=== Stored items ===
- - -

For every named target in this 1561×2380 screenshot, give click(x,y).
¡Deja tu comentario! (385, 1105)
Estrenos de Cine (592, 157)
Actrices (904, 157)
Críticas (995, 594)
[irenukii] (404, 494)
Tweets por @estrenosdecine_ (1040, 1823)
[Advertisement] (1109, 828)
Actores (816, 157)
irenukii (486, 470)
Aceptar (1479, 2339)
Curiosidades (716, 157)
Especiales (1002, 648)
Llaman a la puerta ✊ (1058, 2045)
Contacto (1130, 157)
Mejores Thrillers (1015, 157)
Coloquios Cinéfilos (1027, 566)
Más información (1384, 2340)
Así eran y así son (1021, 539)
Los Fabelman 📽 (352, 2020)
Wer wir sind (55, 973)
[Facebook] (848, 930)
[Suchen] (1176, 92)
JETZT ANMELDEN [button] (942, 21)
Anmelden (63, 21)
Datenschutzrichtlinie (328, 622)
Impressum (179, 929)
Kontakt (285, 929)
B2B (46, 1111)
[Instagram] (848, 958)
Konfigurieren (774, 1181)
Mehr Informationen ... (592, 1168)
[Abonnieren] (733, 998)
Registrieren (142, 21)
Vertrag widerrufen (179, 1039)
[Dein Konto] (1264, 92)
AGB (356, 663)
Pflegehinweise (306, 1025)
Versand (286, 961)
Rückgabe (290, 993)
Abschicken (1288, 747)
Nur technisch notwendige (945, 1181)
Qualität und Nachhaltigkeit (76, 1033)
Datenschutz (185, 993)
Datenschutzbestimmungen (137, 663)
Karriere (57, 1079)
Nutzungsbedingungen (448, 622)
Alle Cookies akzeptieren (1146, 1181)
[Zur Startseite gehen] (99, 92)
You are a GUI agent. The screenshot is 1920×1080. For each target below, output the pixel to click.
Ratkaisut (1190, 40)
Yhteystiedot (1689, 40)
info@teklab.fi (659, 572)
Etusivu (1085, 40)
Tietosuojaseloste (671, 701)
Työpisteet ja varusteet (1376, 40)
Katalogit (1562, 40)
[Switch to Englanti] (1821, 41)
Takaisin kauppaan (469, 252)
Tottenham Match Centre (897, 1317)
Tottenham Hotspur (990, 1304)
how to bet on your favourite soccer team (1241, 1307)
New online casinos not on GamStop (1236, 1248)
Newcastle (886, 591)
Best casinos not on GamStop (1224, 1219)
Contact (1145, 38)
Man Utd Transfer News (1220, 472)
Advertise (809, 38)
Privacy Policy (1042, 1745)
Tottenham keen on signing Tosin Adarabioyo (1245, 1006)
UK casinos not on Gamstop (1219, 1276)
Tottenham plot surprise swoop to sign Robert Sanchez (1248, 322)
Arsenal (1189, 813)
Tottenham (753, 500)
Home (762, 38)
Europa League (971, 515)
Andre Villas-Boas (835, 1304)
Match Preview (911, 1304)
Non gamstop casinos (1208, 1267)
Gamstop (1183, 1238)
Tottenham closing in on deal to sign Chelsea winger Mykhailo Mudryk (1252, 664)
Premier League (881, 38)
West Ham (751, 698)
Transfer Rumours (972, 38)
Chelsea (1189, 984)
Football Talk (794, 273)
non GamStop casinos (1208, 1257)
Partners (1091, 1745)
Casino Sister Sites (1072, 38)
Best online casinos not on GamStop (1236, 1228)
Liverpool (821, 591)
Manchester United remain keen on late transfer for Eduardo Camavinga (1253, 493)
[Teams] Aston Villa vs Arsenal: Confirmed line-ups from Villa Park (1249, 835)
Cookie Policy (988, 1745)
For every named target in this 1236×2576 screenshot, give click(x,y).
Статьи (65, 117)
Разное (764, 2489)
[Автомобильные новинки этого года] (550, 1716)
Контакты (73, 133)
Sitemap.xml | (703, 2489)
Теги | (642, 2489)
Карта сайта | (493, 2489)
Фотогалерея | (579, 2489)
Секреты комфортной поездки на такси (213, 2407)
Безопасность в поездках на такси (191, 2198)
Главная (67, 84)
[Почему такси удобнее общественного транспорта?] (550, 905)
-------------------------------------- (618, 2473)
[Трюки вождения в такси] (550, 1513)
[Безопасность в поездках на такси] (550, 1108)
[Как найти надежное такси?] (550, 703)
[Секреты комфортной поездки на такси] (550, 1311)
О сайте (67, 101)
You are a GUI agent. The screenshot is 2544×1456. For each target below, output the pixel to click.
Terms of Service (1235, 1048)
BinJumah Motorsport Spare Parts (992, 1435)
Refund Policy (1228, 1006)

- - -

=== What you are asked to do ===
Could you type out every entry again exactly as it stands?

=== Solution for this task ===
For every named target in this 1561×2380 screenshot, give click(x,y).
¡Deja tu comentario! (385, 1105)
Estrenos de Cine (592, 157)
Actrices (904, 157)
Críticas (995, 594)
[irenukii] (404, 494)
Tweets por @estrenosdecine_ (1040, 1823)
[Advertisement] (1109, 828)
Actores (816, 157)
irenukii (486, 470)
Aceptar (1479, 2339)
Curiosidades (716, 157)
Especiales (1002, 648)
Llaman a la puerta ✊ (1058, 2045)
Contacto (1130, 157)
Mejores Thrillers (1015, 157)
Coloquios Cinéfilos (1027, 566)
Más información (1384, 2340)
Así eran y así son (1021, 539)
Los Fabelman 📽 (352, 2020)
Wer wir sind (55, 973)
[Facebook] (848, 930)
[Suchen] (1176, 92)
JETZT ANMELDEN [button] (942, 21)
Anmelden (63, 21)
Datenschutzrichtlinie (328, 622)
Impressum (179, 929)
Kontakt (285, 929)
B2B (46, 1111)
[Instagram] (848, 958)
Konfigurieren (774, 1181)
Mehr Informationen ... (592, 1168)
[Abonnieren] (733, 998)
Registrieren (142, 21)
Vertrag widerrufen (179, 1039)
[Dein Konto] (1264, 92)
AGB (356, 663)
Pflegehinweise (306, 1025)
Versand (286, 961)
Rückgabe (290, 993)
Abschicken (1288, 747)
Nur technisch notwendige (945, 1181)
Qualität und Nachhaltigkeit (76, 1033)
Datenschutz (185, 993)
Datenschutzbestimmungen (137, 663)
Karriere (57, 1079)
Nutzungsbedingungen (448, 622)
Alle Cookies akzeptieren (1146, 1181)
[Zur Startseite gehen] (99, 92)
You are a GUI agent. The screenshot is 1920×1080. For each target below, output the pixel to click.
Ratkaisut (1190, 40)
Yhteystiedot (1689, 40)
info@teklab.fi (659, 572)
Etusivu (1085, 40)
Tietosuojaseloste (671, 701)
Työpisteet ja varusteet (1376, 40)
Katalogit (1562, 40)
[Switch to Englanti] (1821, 41)
Takaisin kauppaan (469, 252)
Tottenham Match Centre (897, 1317)
Tottenham Hotspur (990, 1304)
how to bet on your favourite soccer team (1241, 1307)
New online casinos not on GamStop (1236, 1248)
Newcastle (886, 591)
Best casinos not on GamStop (1224, 1219)
Contact (1145, 38)
Man Utd Transfer News (1220, 472)
Advertise (809, 38)
Privacy Policy (1042, 1745)
Tottenham keen on signing Tosin Adarabioyo (1245, 1006)
UK casinos not on Gamstop (1219, 1276)
Tottenham plot surprise swoop to sign Robert Sanchez (1248, 322)
Arsenal (1189, 813)
Tottenham (753, 500)
Home (762, 38)
Europa League (971, 515)
Andre Villas-Boas (835, 1304)
Match Preview (911, 1304)
Non gamstop casinos (1208, 1267)
Gamstop (1183, 1238)
Tottenham closing in on deal to sign Chelsea winger Mykhailo Mudryk (1252, 664)
Premier League (881, 38)
West Ham (751, 698)
Transfer Rumours (972, 38)
Chelsea (1189, 984)
Football Talk (794, 273)
non GamStop casinos (1208, 1257)
Partners (1091, 1745)
Casino Sister Sites (1072, 38)
Best online casinos not on GamStop (1236, 1228)
Liverpool (821, 591)
Manchester United remain keen on late transfer for Eduardo Camavinga (1253, 493)
[Teams] Aston Villa vs Arsenal: Confirmed line-ups from Villa Park (1249, 835)
Cookie Policy (988, 1745)
For every named target in this 1236×2576 screenshot, give click(x,y).
Статьи (65, 117)
Разное (764, 2489)
[Автомобильные новинки этого года] (550, 1716)
Контакты (73, 133)
Sitemap.xml | (703, 2489)
Теги | (642, 2489)
Карта сайта | (493, 2489)
Фотогалерея | (579, 2489)
Секреты комфортной поездки на такси (213, 2407)
Безопасность в поездках на такси (191, 2198)
Главная (67, 84)
[Почему такси удобнее общественного транспорта?] (550, 905)
-------------------------------------- (618, 2473)
[Трюки вождения в такси] (550, 1513)
[Безопасность в поездках на такси] (550, 1108)
[Как найти надежное такси?] (550, 703)
[Секреты комфортной поездки на такси] (550, 1311)
О сайте (67, 101)
You are a GUI agent. The screenshot is 2544×1456. For each target below, output the pixel to click.
Terms of Service (1235, 1048)
BinJumah Motorsport Spare Parts (992, 1435)
Refund Policy (1228, 1006)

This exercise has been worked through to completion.